Almost all medical schools in the United States require students to take the Medical College Admission Test (MCAT). To estimate the mean score 𝜇 of those who took the MCAT on your campus, you will obtain the scores of an SRS of students. The scores follow a Normal distribution, and from published information, you know that the standard deviation of scores for all MCAT takers is 10.4. Suppose that (unknown to you) the mean score of those taking the MCAT on your campus is 510.

a) Using the same sample size of 25 students, what is the probability that the mean score of your sample is between 505 and 515?

Give your answer to four decimal places.

b)If you choose one student at random, what is the probability that the student's score is between 505 and 515?

a) Z = (score-mean)/SD/√n

Look in the back of your statistics textbook for a table called something like “area under normal distribution” to find the proportions/probabilities related to the Z scores.

b) Z = (score-mean)/SD

To solve this problem, we can use the properties of the normal distribution.

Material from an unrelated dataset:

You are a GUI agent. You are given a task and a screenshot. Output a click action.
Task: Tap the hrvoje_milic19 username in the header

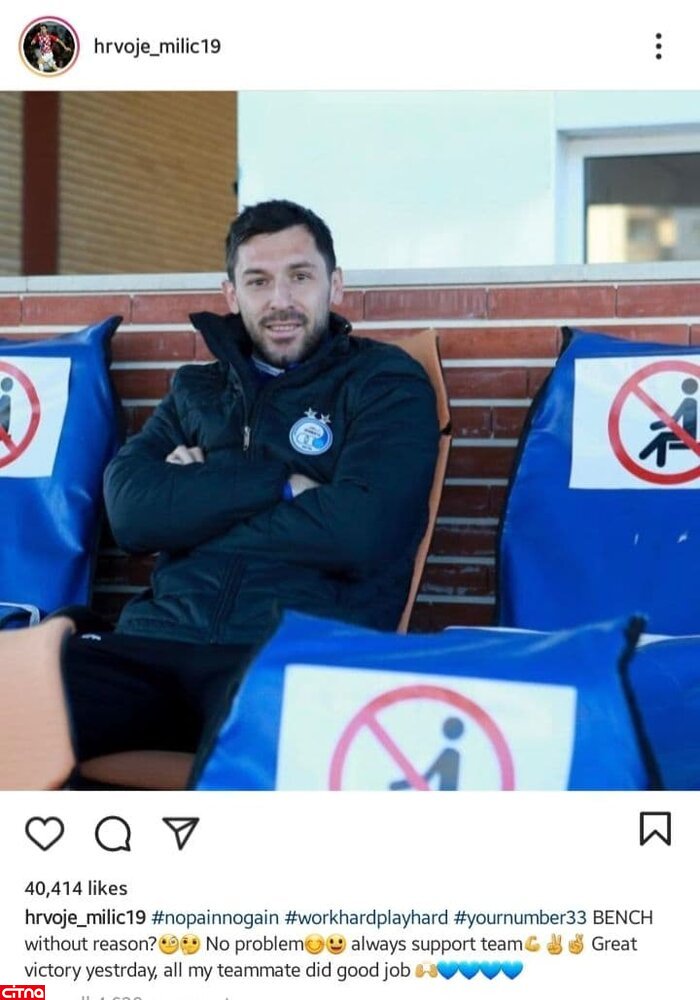click(x=157, y=46)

a) To find the probability that the mean score of your sample is between 505 and 515, we'll use the concept of the standard error of the mean.

The standard error of the mean (SE) is calculated by dividing the standard deviation (σ) by the square root of the sample size (n). In this case, the standard error of the mean can be calculated as: SE = 10.4 / √25 = 2.08.

Next, we'll calculate the z-scores for the lower and upper bounds of the desired range using the formula: z = (x - 𝜇) / SE.

For the lower bound, z = (505 - 510) / 2.08 = -2.40.
For the upper bound, z = (515 - 510) / 2.08 = 2.40.

Using a standard normal distribution table or a calculator, we can find the probability corresponding to the z-scores -2.40 and 2.40. The probability calculated between these z-scores represents the probability that the mean score of your sample is between 505 and 515.

Therefore, the probability is P(-2.40 < z < 2.40).

b) If you choose one student at random, the probability that the student's score is between 505 and 515 can be calculated using the properties of the normal distribution and the z-score formula.

First, calculate the z-scores for the lower and upper bounds using the formula: z = (x - 𝜇) / σ, where x is the desired score, 𝜇 is the mean, and σ is the standard deviation.

For the lower bound, z = (505 - 510) / 10.4 = -0.48.
For the upper bound, z = (515 - 510) / 10.4 = 0.48.

Using a standard normal distribution table or a calculator, we can find the probability corresponding to the z-scores -0.48 and 0.48. The probability calculated between these z-scores represents the probability that a randomly selected student's score is between 505 and 515.

Therefore, the probability is P(-0.48 < z < 0.48).

Please note that in both cases, it is assumed that scores follow a normal distribution and that the sample is a simple random sample (SRS) from the population of interest.